Available data —
[Start of Attachment]

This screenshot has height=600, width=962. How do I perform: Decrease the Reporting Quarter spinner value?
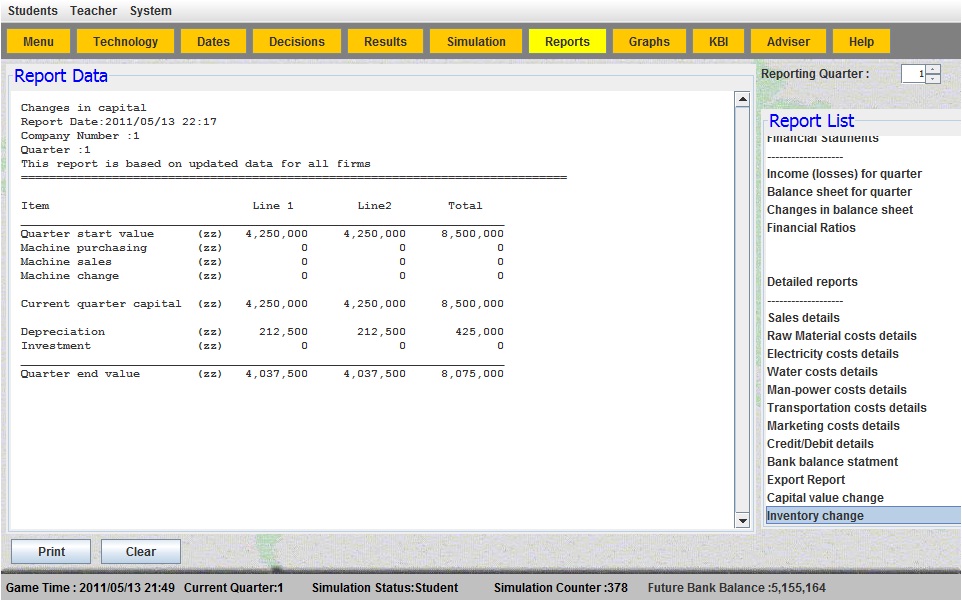click(933, 78)
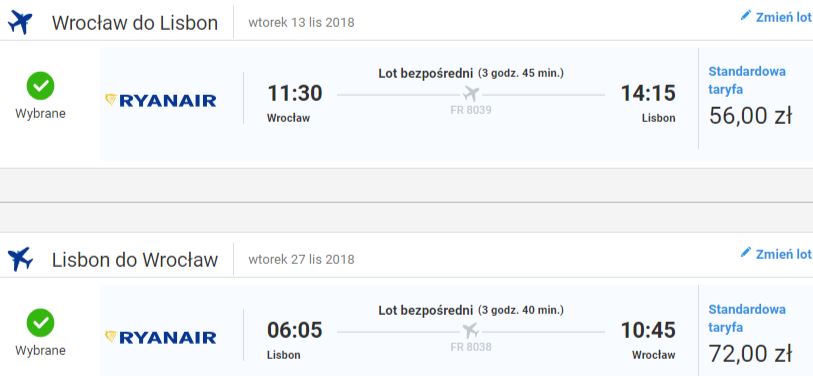Click the Ryanair logo on flight FR 8039
The image size is (813, 376).
161,100
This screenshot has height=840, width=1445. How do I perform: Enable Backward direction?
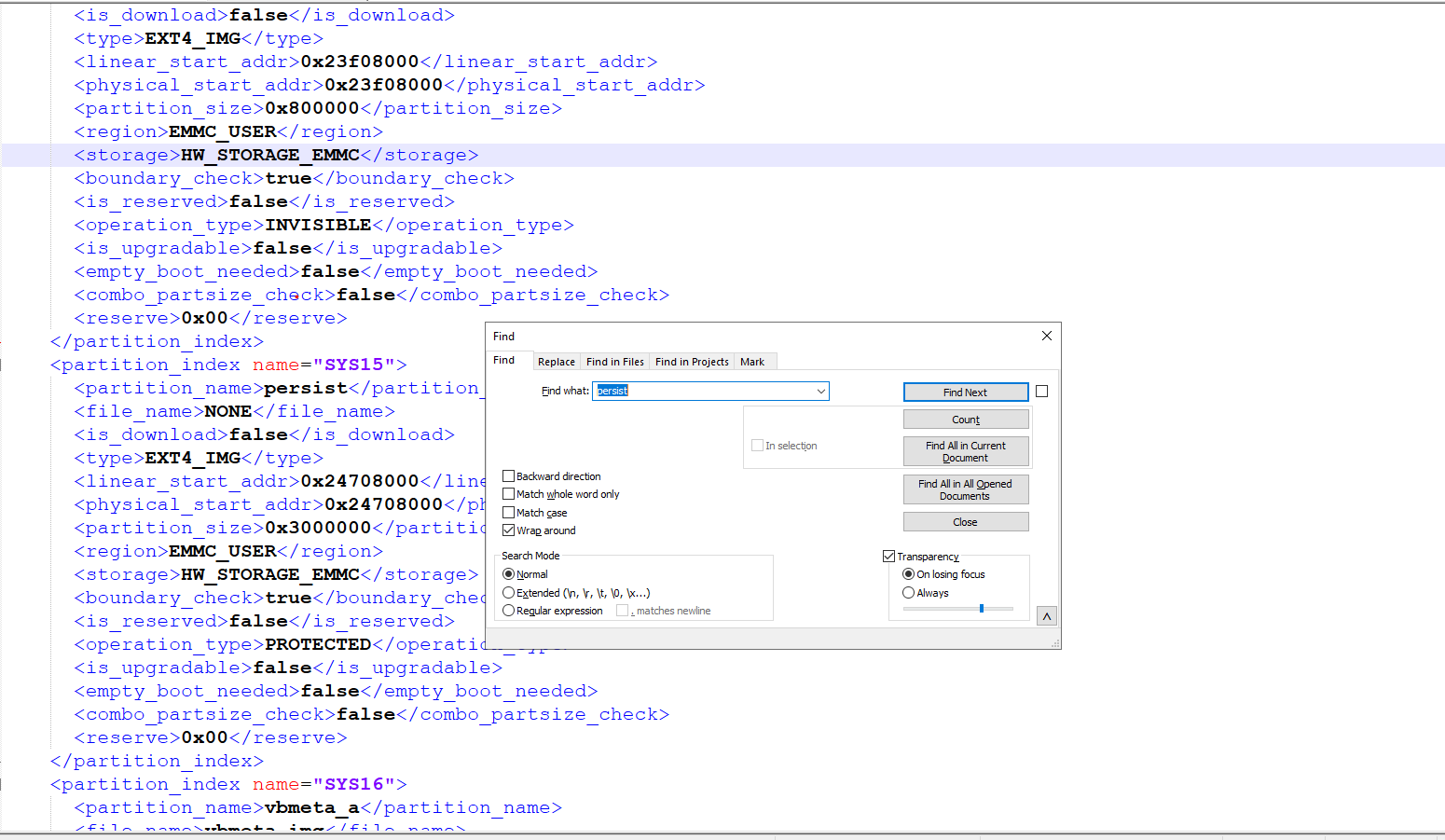pyautogui.click(x=507, y=476)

[End of Attachment]

What is needed — Please copy every entry exactly, without the pictures.

Output for this task —
This screenshot has height=600, width=962. How do I perform: Decrease the Reporting Quarter spinner value?
click(933, 78)
Click the Ryanair logo on flight FR 8039
The image size is (813, 376).
161,100
This screenshot has height=840, width=1445. How do I perform: Enable Backward direction?
pyautogui.click(x=507, y=476)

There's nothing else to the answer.